Topics covered by the two men include exclusion and racial profiling, their relationship with their mother, anxiety and depression. When their words fall short, it is the expressive motions of the dancers that articulate Malaolu’s intent and allow the specifics of their story to transcend into pure feeling – a neat, conceptual method for communicating ideas from black, working-class culture to a diverse but empathetic audience.
Similarly, Stroma Cairns directs twins Lewis and Connor Tompkins in If You Knew, a film about their tumultuous relationship, as well as how they interact with the world as profoundly deaf people. Cairns places Lewis and Connor’s contributions in subtitles overlaid on images of their day together in Canvey Island – their first encounter since one broke the other’s nose in a fight months previously.
Cairns adopts a serene, collage-like approach, reflecting the brothers’ thoughts through image and sound rather than incident or testimony. Noise drops in and out intermittently and mood is allowed to fluctuate freely as Lewis and Connor quietly wrestle with their frustrations with each other and with a world that at times ignores or mocks them. Fragments of peace and joy seep in from their seaside frolics, allowing Cairns to build a more detailed picture through suggestion and nuance in five minutes than straightforward testimony alone could.
Chris Penty uses an essay-like form to similar effect as his short Canal deals with both mental health and the country’s dying industries as he traces his old commute along the mostly derelict Grand Union Canal in London.
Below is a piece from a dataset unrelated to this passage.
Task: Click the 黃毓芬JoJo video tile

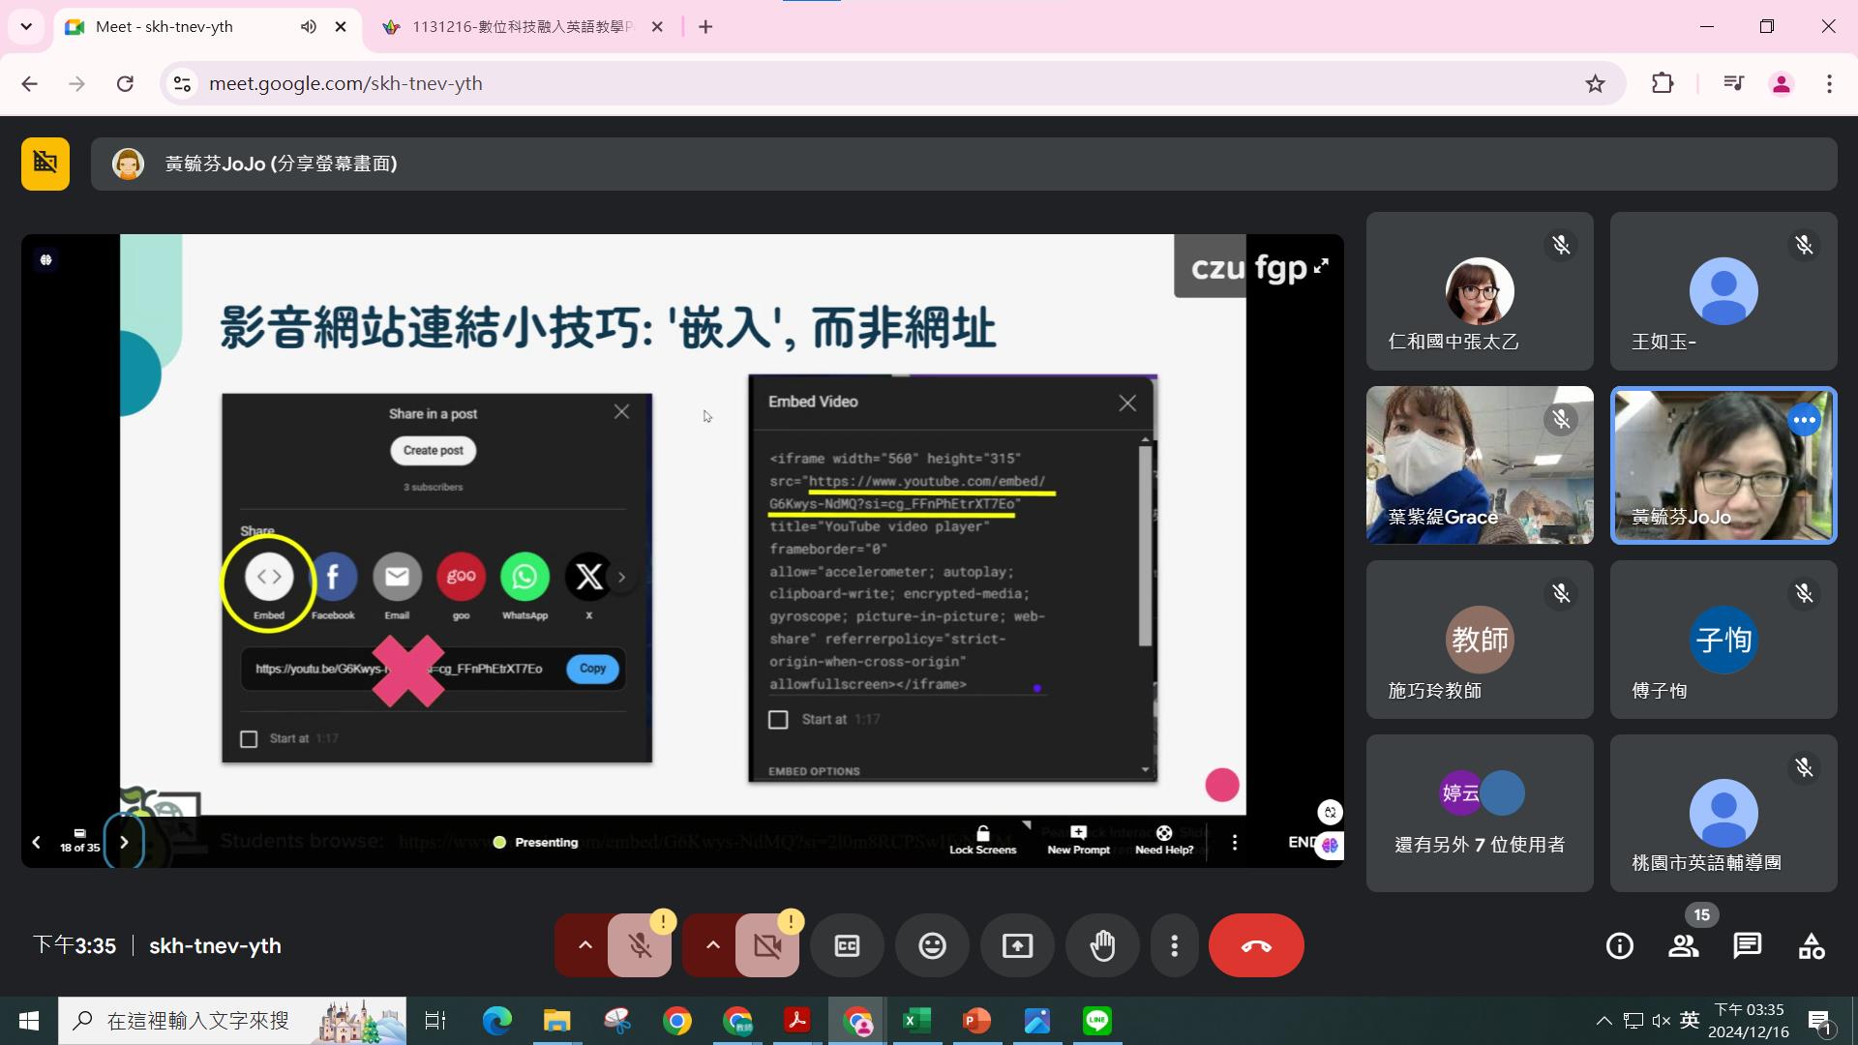Action: coord(1723,464)
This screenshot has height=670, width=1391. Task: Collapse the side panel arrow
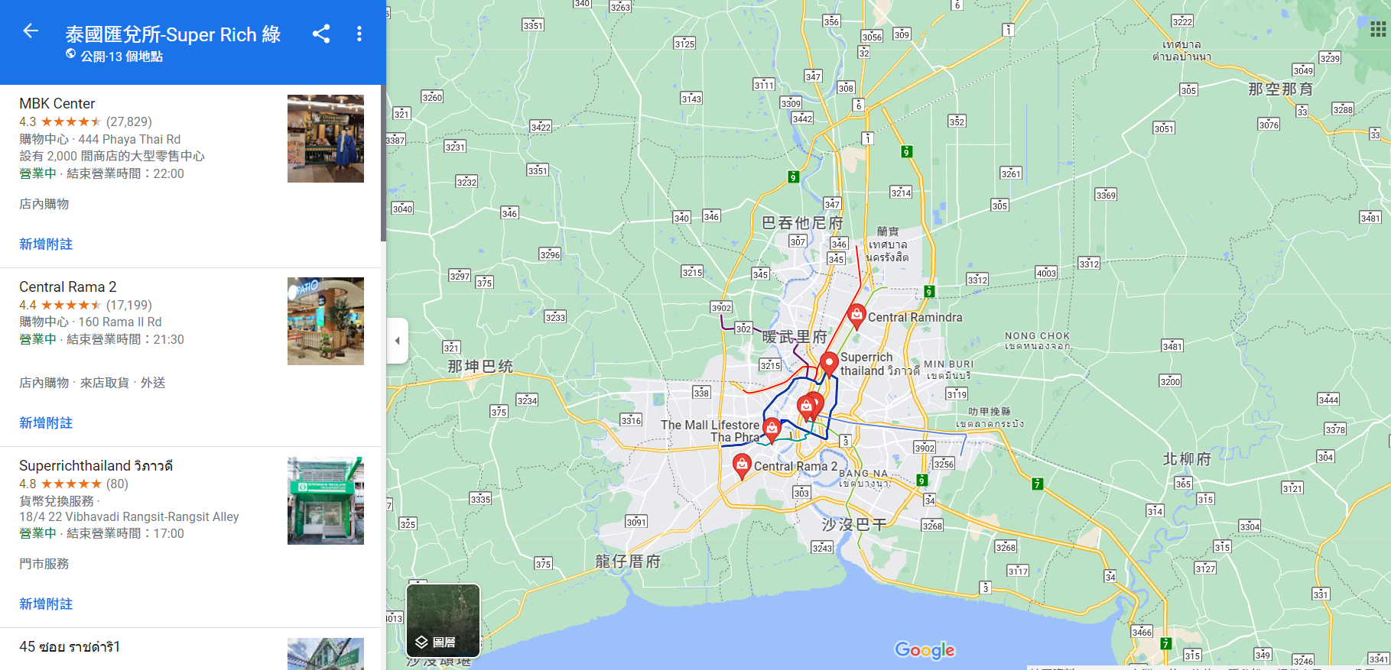(x=397, y=341)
His sullen voice relates images of litter and abandoned buildings on his route to incidents in his life and the feelings of depression and anxiety that afflicted his life at the time, favouring mood over narrative in its bid to evoke empathy.
In her short Disconnected, Alice Aedy follows a similar bricolage-style strategy in her efforts to portray today’s social media landscape as a ‘sci-fi dystopia’. Phoneline confessions from isolated and confused young people are intercut with dramatised depictions of their words drenched in moody neon light and deep black – the effect is again more of a unified whole than a collection of separate anecdotes, which Aedy chooses not to attribute to specific individuals.
Anxiety for the present ripples forward into curiosity about the future in the festival’s final premiere – Myles Painter’s Sunrise with Sea Monsters, which intermingles 16mm-shot images of the director’s hard drive in landscapes across Britain with fragments of interviews with philosophers, scientists and technologists whose preoccupations centre around the preservation of human memory given the inherent fragility of our tendency to keep digital rather than physical records.
Sunrise is perhaps the most obtuse of the crop and is likely to frustrate in its seeming directionlessness, and its choice of aesthetics over coherence, but Painter’s work is still of a piece with the efforts of these other British newcomers at Doc/Fest 2019. Confronted with the weight of conveying very imminent and potentially complicated ideas, he choses to repackage them in artistry, emphasising film form.
These are encouraging signs. The country’s nonfiction filmmakers have answered the broader public confusion with ingenuity, subtly reengineering the documentary and hopefully continuing to push us forward with clarity and knowledge.